WHAT THE TASK REQUIRES ->
Copy out the listing below line for line, with no changes to wording, spacing, or punctuation.
________________________________________
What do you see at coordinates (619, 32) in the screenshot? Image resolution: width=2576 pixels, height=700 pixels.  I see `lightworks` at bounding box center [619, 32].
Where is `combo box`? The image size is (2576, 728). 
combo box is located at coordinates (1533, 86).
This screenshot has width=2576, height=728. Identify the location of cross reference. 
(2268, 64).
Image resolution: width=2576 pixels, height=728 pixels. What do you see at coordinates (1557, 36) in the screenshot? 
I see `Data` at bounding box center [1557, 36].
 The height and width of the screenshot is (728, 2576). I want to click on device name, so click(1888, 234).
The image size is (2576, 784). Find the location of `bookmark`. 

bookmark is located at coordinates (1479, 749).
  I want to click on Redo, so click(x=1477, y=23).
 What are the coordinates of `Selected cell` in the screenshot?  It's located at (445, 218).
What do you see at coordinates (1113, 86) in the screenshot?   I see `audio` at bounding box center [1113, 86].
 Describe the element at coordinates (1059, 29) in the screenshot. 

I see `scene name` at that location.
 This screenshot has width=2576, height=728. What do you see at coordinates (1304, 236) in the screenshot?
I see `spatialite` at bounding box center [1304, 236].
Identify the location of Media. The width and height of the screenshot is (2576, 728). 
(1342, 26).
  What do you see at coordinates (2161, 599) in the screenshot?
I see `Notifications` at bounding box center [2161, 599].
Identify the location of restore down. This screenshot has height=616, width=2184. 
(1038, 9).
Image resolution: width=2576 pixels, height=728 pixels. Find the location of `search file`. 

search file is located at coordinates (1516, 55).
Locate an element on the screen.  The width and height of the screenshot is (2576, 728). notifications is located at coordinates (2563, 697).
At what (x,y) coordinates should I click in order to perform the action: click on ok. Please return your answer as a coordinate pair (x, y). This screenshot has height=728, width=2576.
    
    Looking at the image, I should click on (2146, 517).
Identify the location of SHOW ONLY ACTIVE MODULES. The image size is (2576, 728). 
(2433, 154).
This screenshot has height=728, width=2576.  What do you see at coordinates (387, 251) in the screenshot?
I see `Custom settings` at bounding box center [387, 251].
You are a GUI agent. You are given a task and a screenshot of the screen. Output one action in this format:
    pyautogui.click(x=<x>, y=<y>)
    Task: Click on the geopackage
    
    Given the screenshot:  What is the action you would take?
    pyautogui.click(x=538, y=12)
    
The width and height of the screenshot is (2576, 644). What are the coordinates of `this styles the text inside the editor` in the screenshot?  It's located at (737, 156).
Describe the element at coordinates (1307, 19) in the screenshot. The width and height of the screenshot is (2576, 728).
________________________________________
TASK RESULT ->
What do you see at coordinates (619, 32) in the screenshot? Image resolution: width=2576 pixels, height=700 pixels.  I see `lightworks` at bounding box center [619, 32].
Where is `combo box`? The image size is (2576, 728). 
combo box is located at coordinates (1533, 86).
This screenshot has width=2576, height=728. Identify the location of cross reference. 
(2268, 64).
Image resolution: width=2576 pixels, height=728 pixels. What do you see at coordinates (1557, 36) in the screenshot? 
I see `Data` at bounding box center [1557, 36].
 The height and width of the screenshot is (728, 2576). I want to click on device name, so click(1888, 234).
The image size is (2576, 784). Find the location of `bookmark`. 

bookmark is located at coordinates (1479, 749).
  I want to click on Redo, so click(x=1477, y=23).
 What are the coordinates of `Selected cell` in the screenshot?  It's located at (445, 218).
What do you see at coordinates (1113, 86) in the screenshot?   I see `audio` at bounding box center [1113, 86].
 Describe the element at coordinates (1059, 29) in the screenshot. 

I see `scene name` at that location.
 This screenshot has width=2576, height=728. What do you see at coordinates (1304, 236) in the screenshot?
I see `spatialite` at bounding box center [1304, 236].
Identify the location of Media. The width and height of the screenshot is (2576, 728). 
(1342, 26).
  What do you see at coordinates (2161, 599) in the screenshot?
I see `Notifications` at bounding box center [2161, 599].
Identify the location of restore down. This screenshot has height=616, width=2184. 
(1038, 9).
Image resolution: width=2576 pixels, height=728 pixels. Find the location of `search file`. 

search file is located at coordinates (1516, 55).
Locate an element on the screen.  The width and height of the screenshot is (2576, 728). notifications is located at coordinates (2563, 697).
At what (x,y) coordinates should I click in order to perform the action: click on ok. Please return your answer as a coordinate pair (x, y). This screenshot has height=728, width=2576.
    
    Looking at the image, I should click on (2146, 517).
Identify the location of SHOW ONLY ACTIVE MODULES. The image size is (2576, 728). 
(2433, 154).
This screenshot has height=728, width=2576.  What do you see at coordinates (387, 251) in the screenshot?
I see `Custom settings` at bounding box center [387, 251].
You are a GUI agent. You are given a task and a screenshot of the screen. Output one action in this format:
    pyautogui.click(x=<x>, y=<y>)
    Task: Click on the geopackage
    
    Given the screenshot:  What is the action you would take?
    pyautogui.click(x=538, y=12)
    
The width and height of the screenshot is (2576, 644). What are the coordinates of `this styles the text inside the editor` in the screenshot?  It's located at (737, 156).
Describe the element at coordinates (1307, 19) in the screenshot. The width and height of the screenshot is (2576, 728).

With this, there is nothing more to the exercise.